When Sanger sequencing was first introduced, four separate reagents were used, one for each type of ddNTP. The four reaction products were then separated by gel electrophoresis, a process that organizes DNA fragments in order of size. This enabled researchers to assess the lengths of the truncated strands in each sample. This was important, because the end of each truncated strand was used to determine the position at which a ddNTP was added to the strand, thereby halting DNA elongation.

More recently, automation of the Sanger technique has made this process more efficient by combining all four ddNTP reactions in a single test tube. Each of the four ddNTPs in the tube is labeled with a different fluorescent color. Rather than being run on a gel and read manually, the reaction products are passed through a small tube containing a gel-like matrix. As the different-sized DNA fragments pass through the tube, a sequencing machine reads the fluorescent label at each position. Sequencing machines have vastly increased the speed and efficiency of DNA sequencing, and this technology continues to evolve at an astonishing rate.

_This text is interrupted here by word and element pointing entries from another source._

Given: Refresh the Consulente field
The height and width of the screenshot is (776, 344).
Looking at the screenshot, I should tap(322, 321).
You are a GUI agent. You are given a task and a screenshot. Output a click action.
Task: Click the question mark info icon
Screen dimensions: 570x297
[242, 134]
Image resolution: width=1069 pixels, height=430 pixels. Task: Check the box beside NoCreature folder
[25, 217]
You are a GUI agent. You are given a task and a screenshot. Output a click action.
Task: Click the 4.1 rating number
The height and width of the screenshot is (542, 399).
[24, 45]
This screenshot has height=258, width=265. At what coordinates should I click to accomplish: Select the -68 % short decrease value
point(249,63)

How is DNA sequencing used by scientists?

In recent years, DNA sequencing technology has advanced many areas of science. For example, the field of functional genomics is concerned with figuring out what certain DNA sequences do, as well as which pieces of DNA code for proteins and which have important regulatory functions. An invaluable first step in making these determinations is learning the nucleotide sequences of the DNA segments under study. Another area of science that relies heavily on DNA sequencing is comparative genomics, in which researchers compare the genetic material of different organisms in order to learn about their evolutionary history and degree of relatedness. DNA sequencing has also aided complex disease research by allowing scientists to catalogue certain genetic variations between individuals that may influence their susceptibility to different conditions.

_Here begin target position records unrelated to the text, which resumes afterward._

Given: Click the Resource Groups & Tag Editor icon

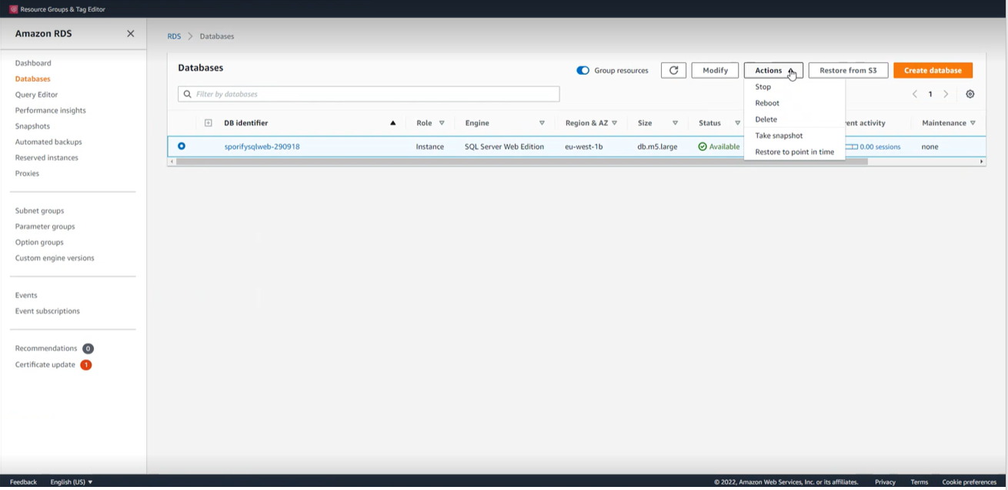Looking at the screenshot, I should coord(13,9).
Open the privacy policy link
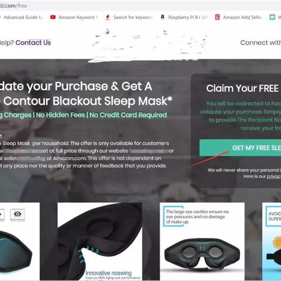The image size is (281, 281). pyautogui.click(x=274, y=176)
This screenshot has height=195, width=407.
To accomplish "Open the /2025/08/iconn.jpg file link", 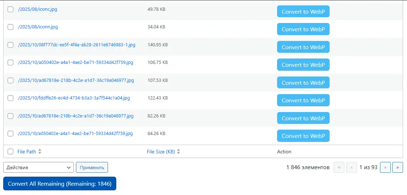I will click(x=38, y=27).
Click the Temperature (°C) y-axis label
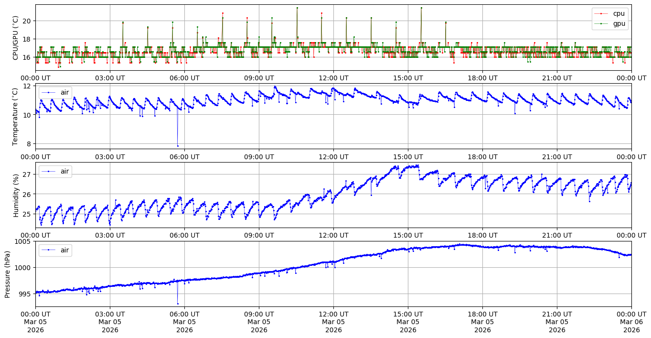 click(x=16, y=116)
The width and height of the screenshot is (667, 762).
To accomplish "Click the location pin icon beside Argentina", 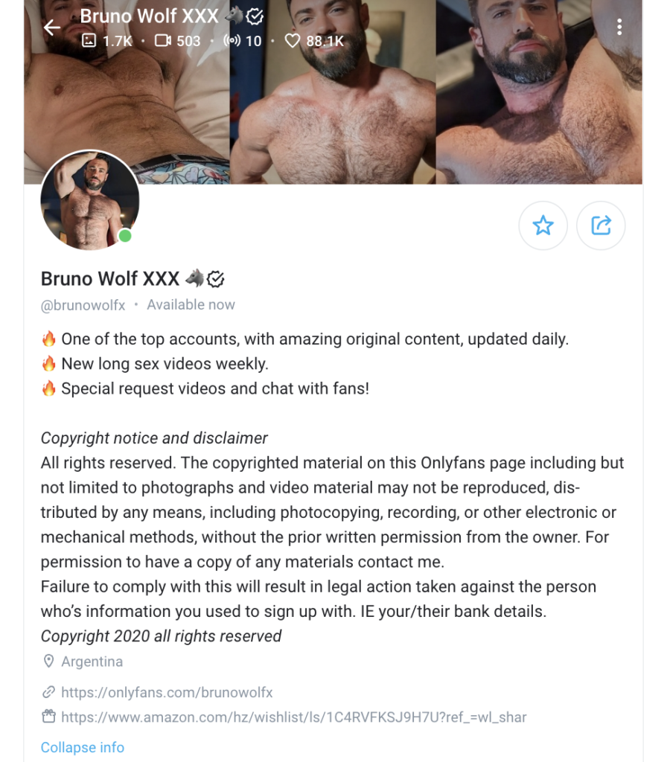I will 49,662.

How can all people benefit from DNA sequencing?

More about sequencing

At the individual level, biomedical research into the cause and course of common human diseases is primed to greatly improve health care. The application of DNA sequencing to the identification of disease-causing genetic variants will lead to improvements and expansion in genetic testing, as well as development of more targeted, personalized drug therapies in the years to come. Already today, the benefits of DNA sequencing can be seen in agriculture thanks to the production of disease-resistant plants and animals. In addition, microbial genome sequencing projects may someday lead to the development of new biofuels and pollutant-monitoring systems. DNA sequencing techniques are also used in forensic science, providing crucial evidence in criminal cases. In the United States, for instance, the Federal Bureau of Investigation (FBI) funds and operates a national database containing the genetic profiles of known offenders that can be searched whenever DNA evidence is obtained at a crime scene. According to the FBI, as of 2008, this database had profiles of over 6.5 million offenders and had assisted in almost 81,000 investigations.